Хиралал вроде бы никогда не утруждал себя никакой работой и всегда имел сонный вид, но его лениво прикрытые веками глаза были отнюдь не такими ненаблюдательными, какими казались, и на самом деле ничто не ускользало от них. По природе своей добродушный и покладистый, он славился леностью, которая стала постоянным предметом шуток во дворце и снискала ему репутацию своего рода придворного шута, чьи высказывания не следует принимать всерьез.
– Не обращай на них внимания, малец, – ободряюще говорил он Ашу. – Они жалкие тупицы, изнывающие от скуки, и за неимением иных развлечений вынуждены искать, кого бы подразнить и помучить. При виде замешательства и растерянности другого существа они ощущают собственную значимость, даже если это существо – всего лишь малый ребенок или ручная газель. Если ты не станешь показывать, что тебя это трогает, им скоро надоест такая забава. Верно ведь, Биччху-джи?
Обращение по прозвищу было дополнительным оскорблением, и Биджурам вперял в Хиралала яростный взгляд прищуренных глаз, а остальные придворные сердито хмурились и недовольно ворчали. Но Лалджи делал вид, будто ничего не слышал. Он знал, что не может наказать или уволить Хиралала, приставленного к нему самим раджой (как порой подозревал Лалджи, по наущению ненавистной мачехи-нотч), и потому предпочитал притвориться глухим. Вдобавок следовало признать, что конюший – шпион он или нет – умел быть и остроумным, и занятным: он отпускал смешные шутки и придумывал разные дурацкие игры, которые развеселили бы любого даже в самый безрадостный день, и жизнь без него стала бы гораздо скучнее.
Аш проникся признательностью к Хиралалу и извлек пользу из его совета, оказавшегося весьма разумным. Он научился скрывать свои чувства и стоически переносить наказания. Но хотя со временем он приобрел умение сохранять равнодушный вид во всех обстоятельствах, кипевшие у него в душе эмоции оставались прежними – и даже более сильными, поскольку за неимением выхода загонялись глубже и не стихали дольше. Однако именно Хиралал заставил мальчика понять, что Лалджи заслуживает скорее жалости, чем неприязни, и что его собственное положение неизмеримо лучше положения озлобленного и растерянного маленького принца.

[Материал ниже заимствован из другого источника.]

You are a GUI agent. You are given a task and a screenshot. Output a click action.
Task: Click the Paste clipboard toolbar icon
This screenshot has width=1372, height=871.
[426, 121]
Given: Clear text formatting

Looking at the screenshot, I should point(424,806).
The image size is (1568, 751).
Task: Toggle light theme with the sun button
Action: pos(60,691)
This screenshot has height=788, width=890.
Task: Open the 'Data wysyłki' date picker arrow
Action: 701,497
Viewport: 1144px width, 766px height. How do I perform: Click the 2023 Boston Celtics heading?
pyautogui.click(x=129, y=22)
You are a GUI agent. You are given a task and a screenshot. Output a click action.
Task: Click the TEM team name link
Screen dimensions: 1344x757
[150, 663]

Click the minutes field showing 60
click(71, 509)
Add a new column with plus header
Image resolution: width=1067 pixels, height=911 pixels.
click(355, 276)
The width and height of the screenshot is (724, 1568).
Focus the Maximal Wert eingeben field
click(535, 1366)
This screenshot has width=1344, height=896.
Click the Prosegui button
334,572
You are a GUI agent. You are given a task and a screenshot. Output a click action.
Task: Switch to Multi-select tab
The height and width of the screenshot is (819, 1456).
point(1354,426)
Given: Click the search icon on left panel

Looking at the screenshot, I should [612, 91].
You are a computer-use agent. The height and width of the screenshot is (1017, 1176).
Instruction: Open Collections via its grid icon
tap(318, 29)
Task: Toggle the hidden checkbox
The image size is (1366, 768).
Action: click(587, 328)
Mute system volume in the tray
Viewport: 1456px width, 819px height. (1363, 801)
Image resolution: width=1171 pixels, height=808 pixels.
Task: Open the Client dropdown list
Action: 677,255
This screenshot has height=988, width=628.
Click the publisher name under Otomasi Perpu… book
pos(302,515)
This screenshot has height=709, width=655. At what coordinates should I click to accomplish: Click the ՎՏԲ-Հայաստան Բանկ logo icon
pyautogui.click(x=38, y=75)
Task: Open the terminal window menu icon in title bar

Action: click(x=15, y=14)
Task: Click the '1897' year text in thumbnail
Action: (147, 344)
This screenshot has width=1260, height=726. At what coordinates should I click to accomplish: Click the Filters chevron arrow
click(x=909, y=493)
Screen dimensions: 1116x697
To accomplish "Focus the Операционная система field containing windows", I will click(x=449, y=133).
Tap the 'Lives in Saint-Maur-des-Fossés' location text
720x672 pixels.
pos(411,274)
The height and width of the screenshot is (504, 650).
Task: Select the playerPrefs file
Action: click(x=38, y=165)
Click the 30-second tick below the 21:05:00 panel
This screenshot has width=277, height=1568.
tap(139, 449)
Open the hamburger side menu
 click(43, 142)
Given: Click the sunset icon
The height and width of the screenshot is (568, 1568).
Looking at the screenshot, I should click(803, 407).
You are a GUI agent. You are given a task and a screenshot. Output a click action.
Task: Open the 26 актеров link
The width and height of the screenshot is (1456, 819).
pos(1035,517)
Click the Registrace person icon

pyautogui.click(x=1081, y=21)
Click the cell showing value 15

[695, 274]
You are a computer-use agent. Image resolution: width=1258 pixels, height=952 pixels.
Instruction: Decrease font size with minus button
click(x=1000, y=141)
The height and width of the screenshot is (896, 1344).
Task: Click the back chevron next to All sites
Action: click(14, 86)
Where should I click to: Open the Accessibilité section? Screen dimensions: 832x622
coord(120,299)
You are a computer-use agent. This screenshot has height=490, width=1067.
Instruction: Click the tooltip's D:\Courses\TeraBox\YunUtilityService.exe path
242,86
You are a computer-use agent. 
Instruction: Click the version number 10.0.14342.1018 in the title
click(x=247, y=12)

– Притесняя тебя, он просто мстит за недостаток любви, в которой нуждается, но которой не получает, – сказал Хиралал. – Если бы Лалджи никто никогда не любил, сейчас он вел бы себя иначе, ибо многие вырастают без любви и не знают, что они потеряли. Но, однажды познав любовь, он понял, сколь тяжело ее лишиться. Вот почему он чувствует себя несчастным. Когда он изводит, мучает и несправедливо наказывает тебя, ты всегда можешь пойти пожаловаться своей матери, и она утешит тебя и поплачет над твоими ранами. Но Лалджи не к кому обратиться за утешением, если не считать этой старой ведьмы, няни Данмайи, которая только пугает беднягу вечными предостережениями об опасности, заставляя бояться собственной тени. Будь терпелив с ним, Ашок, ведь ты счастливее его.